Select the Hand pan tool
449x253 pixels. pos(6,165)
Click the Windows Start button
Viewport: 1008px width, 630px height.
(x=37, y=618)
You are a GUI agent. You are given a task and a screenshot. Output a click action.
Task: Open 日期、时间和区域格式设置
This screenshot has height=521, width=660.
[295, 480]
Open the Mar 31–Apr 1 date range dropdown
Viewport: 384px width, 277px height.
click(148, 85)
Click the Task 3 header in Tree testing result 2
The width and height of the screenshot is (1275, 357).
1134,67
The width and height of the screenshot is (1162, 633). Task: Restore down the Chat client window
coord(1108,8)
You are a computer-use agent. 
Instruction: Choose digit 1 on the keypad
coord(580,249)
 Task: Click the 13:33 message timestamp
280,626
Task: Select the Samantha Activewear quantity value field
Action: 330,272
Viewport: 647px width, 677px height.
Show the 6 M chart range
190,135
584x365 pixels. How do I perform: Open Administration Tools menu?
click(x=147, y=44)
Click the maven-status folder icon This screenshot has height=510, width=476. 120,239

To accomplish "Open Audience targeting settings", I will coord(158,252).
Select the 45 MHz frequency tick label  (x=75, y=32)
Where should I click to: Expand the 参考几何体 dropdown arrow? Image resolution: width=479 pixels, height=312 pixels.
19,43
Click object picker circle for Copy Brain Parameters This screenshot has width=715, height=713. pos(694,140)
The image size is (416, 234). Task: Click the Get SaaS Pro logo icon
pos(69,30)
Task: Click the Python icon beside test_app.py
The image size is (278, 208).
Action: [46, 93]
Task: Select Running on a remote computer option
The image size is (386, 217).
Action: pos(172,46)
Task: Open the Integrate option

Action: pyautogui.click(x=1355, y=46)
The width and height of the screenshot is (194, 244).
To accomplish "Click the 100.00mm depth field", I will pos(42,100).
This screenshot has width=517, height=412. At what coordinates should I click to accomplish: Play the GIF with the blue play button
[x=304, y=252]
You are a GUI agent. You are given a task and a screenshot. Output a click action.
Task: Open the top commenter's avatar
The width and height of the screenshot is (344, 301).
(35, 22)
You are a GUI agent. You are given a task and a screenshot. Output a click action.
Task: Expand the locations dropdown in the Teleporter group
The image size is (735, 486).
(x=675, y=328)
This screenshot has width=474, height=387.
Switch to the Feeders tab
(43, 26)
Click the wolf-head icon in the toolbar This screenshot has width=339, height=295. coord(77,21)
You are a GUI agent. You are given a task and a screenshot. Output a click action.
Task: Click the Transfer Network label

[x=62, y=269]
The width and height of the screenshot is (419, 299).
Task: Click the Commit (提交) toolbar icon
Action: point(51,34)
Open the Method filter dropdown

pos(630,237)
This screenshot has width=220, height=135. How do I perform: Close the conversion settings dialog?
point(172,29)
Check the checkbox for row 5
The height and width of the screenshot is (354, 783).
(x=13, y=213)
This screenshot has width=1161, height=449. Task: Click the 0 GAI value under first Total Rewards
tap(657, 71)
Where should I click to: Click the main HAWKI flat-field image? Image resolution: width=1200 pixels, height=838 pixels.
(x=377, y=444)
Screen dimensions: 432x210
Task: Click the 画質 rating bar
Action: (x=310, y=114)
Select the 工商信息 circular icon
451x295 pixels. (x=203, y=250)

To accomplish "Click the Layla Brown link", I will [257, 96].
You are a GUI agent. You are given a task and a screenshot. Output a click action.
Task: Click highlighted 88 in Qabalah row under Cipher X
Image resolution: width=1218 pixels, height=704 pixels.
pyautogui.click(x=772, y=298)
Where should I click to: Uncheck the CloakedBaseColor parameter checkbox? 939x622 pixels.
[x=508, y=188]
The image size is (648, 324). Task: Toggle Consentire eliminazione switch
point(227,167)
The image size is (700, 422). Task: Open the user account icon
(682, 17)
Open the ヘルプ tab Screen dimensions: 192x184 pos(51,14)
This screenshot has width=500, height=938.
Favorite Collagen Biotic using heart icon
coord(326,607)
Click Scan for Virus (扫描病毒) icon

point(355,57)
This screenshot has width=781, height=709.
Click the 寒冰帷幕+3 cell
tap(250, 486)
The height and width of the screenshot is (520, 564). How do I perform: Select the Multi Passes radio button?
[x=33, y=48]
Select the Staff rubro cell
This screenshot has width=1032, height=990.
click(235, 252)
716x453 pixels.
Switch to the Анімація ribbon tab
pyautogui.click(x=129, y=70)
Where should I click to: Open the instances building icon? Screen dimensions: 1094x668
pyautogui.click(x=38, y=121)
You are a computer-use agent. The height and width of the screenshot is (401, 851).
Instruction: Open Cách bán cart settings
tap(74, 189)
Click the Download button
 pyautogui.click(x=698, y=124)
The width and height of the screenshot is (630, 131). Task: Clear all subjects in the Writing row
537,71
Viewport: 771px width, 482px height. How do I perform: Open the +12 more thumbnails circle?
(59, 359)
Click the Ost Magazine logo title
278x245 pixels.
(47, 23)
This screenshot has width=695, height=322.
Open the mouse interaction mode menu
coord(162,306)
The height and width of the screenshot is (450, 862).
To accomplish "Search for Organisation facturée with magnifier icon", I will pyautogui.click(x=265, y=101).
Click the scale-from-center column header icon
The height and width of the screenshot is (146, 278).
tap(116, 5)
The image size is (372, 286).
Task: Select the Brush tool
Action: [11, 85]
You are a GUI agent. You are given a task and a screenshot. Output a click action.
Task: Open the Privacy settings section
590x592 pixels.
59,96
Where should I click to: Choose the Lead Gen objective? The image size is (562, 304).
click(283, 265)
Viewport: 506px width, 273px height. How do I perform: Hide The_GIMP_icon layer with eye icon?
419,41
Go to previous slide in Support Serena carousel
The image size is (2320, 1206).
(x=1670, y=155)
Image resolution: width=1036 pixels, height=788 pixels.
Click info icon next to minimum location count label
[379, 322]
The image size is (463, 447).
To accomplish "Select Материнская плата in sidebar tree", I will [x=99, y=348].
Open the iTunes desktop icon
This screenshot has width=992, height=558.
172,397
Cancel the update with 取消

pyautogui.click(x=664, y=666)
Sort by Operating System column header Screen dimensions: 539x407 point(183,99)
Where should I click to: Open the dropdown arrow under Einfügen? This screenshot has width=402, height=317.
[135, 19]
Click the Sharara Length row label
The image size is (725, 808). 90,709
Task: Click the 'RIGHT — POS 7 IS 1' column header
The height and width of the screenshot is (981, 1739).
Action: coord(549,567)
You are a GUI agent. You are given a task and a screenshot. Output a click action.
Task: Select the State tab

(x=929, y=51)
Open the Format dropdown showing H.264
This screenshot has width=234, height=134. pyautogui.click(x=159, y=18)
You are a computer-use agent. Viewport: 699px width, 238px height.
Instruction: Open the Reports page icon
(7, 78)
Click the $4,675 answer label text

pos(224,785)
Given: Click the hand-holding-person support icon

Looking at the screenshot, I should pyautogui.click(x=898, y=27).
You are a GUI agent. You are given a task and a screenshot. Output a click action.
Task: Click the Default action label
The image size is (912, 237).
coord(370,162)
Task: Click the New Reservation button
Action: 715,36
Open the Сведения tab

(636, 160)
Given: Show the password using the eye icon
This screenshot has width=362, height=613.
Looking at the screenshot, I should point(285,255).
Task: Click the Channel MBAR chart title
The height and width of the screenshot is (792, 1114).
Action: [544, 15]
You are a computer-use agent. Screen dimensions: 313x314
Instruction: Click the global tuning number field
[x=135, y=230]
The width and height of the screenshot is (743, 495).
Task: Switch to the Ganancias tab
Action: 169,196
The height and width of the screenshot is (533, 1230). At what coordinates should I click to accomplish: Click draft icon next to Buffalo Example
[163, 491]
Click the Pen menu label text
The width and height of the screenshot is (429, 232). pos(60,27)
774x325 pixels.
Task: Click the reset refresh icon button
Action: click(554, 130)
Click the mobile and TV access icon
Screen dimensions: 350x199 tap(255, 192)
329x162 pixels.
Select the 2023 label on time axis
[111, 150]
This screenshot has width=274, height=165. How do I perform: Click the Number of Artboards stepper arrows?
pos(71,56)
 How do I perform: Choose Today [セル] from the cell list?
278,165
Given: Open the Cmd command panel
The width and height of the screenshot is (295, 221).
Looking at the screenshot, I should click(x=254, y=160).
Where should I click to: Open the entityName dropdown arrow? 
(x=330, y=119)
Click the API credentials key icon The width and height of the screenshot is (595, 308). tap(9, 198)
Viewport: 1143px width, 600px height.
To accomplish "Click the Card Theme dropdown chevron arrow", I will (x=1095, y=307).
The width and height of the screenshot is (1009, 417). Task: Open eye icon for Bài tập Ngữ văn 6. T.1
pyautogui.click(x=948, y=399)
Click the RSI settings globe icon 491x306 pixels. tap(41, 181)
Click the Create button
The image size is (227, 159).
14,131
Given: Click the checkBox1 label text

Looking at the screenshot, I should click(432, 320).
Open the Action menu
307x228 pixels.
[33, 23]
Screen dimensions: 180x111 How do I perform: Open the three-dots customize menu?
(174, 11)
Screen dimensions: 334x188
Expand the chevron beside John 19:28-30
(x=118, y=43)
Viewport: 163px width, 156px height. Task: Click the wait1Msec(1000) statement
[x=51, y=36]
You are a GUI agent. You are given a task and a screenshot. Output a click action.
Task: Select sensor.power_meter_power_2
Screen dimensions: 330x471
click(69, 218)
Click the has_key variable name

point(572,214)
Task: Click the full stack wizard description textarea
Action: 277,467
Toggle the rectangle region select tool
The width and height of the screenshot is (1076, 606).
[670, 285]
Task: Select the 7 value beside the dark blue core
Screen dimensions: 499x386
* * *
▶ What to do
Only the lines from the one containing "Given: Click the hand-holding-person" through the one containing "You are a computer-use agent. Screen" are to be retyped, both boundary lines included, with no other material.

▶ Written reply
Given: Click the hand-holding-person support icon

Looking at the screenshot, I should pyautogui.click(x=898, y=27).
You are a GUI agent. You are given a task and a screenshot. Output a click action.
Task: Click the Default action label
The image size is (912, 237).
coord(370,162)
Task: Click the New Reservation button
Action: 715,36
Open the Сведения tab

(636, 160)
Given: Show the password using the eye icon
This screenshot has width=362, height=613.
Looking at the screenshot, I should point(285,255).
Task: Click the Channel MBAR chart title
The height and width of the screenshot is (792, 1114).
Action: [544, 15]
You are a computer-use agent. Screen dimensions: 313x314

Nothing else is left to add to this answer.